If it wasn't clear, I am talking about LLMs in use today, not ultimate capabilities. All commercial models are known (or believed) to be recursively applied transformers without e.g. backspace or "tombstone" tokens, like you are mentioning here.

But yes, absolutely LLMs might someday be able to backtrack, either literally during token generation if we allow e.g. backspace tokens (there was at least one paper that did this) or more broadly at the chain of thought level, with methods like you are mentioning.

a tombstone "token "doesnt have to be an actual token, nor does it have to be explicitly carved out into the tokenizer. it can be learned. unless you have looked into the activations of a SOTA llm you cant categorically say that one (or 80% of one, fir example) doesn't exist.
But that's only true if the system is deterministic?

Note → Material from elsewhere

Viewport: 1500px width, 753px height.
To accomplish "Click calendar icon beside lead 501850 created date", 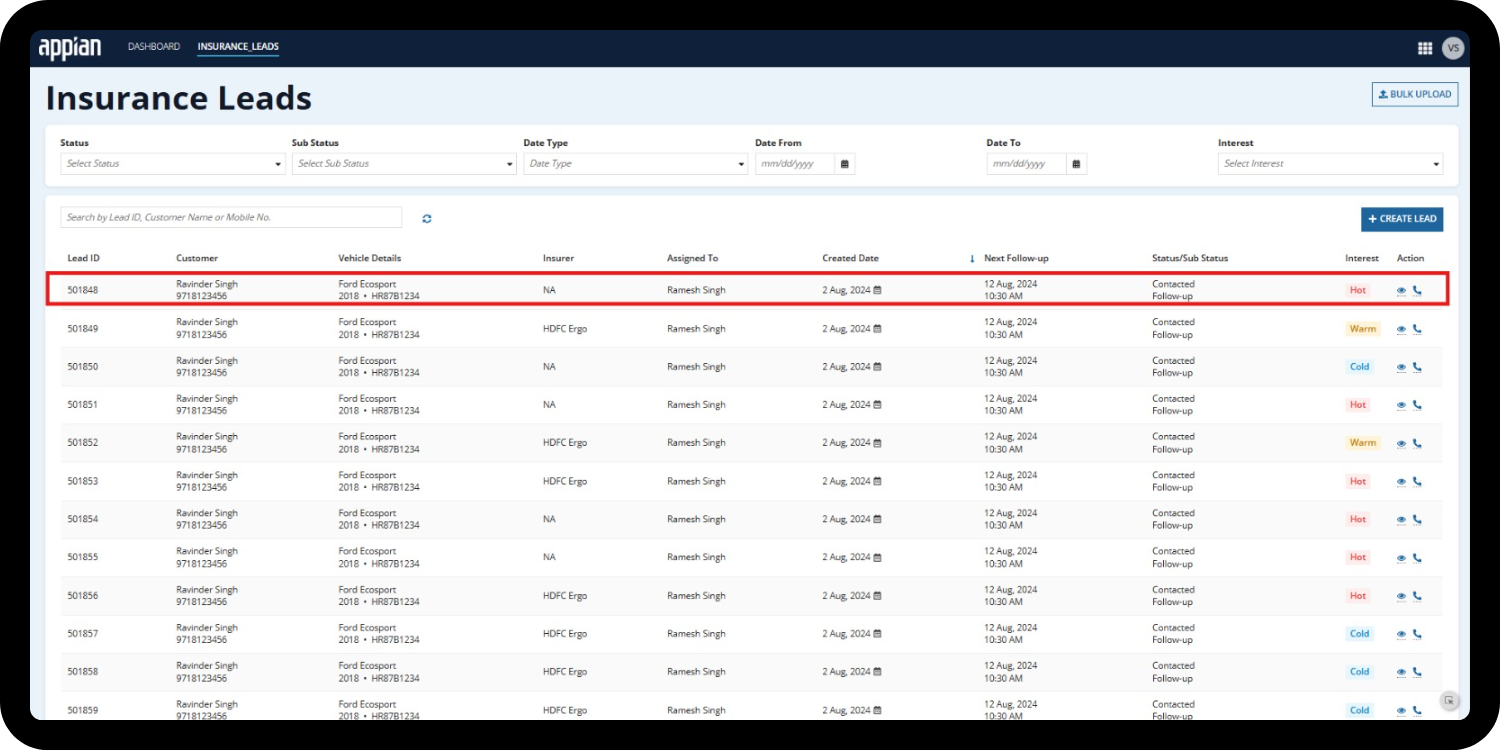I will [878, 367].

And in an LLM, the size of the inputs is vast and often hidden from the prompter. It is not something that you have exact control over in the way that you have exact control over the inputs that go into a calculator or into a compiler.

a system that copies its input into the output is capable of any output, no?
That would depend - is the input also capable of anything? If it’s capable of handling any input, and as you said the output will match it, the yes of course it’s capable of any output.

I’m not pulling a fast one here, I’m sure you’d chuckle if you took a moment to rethink your question. “If I had a perfect replicator that could replicate anything, does that mean it can output anything?” Well…yes. Derp-de-derp? ;)

It aligns with my point too. If you had a perfect replicator that can replicate anything, and you know that to be true, then if you weren’t getting gold bars out of it you wouldn’t say “this has nothing to do with the input.”

It doesn't align with your point

My point is that your reasoning is too reductive - completely ignoring the mechanics of the system - and you claim the system is capable of _anything_ if prompted correctly. You wouldn't say the replicator system is capable of the reasoning outlined in the article, right?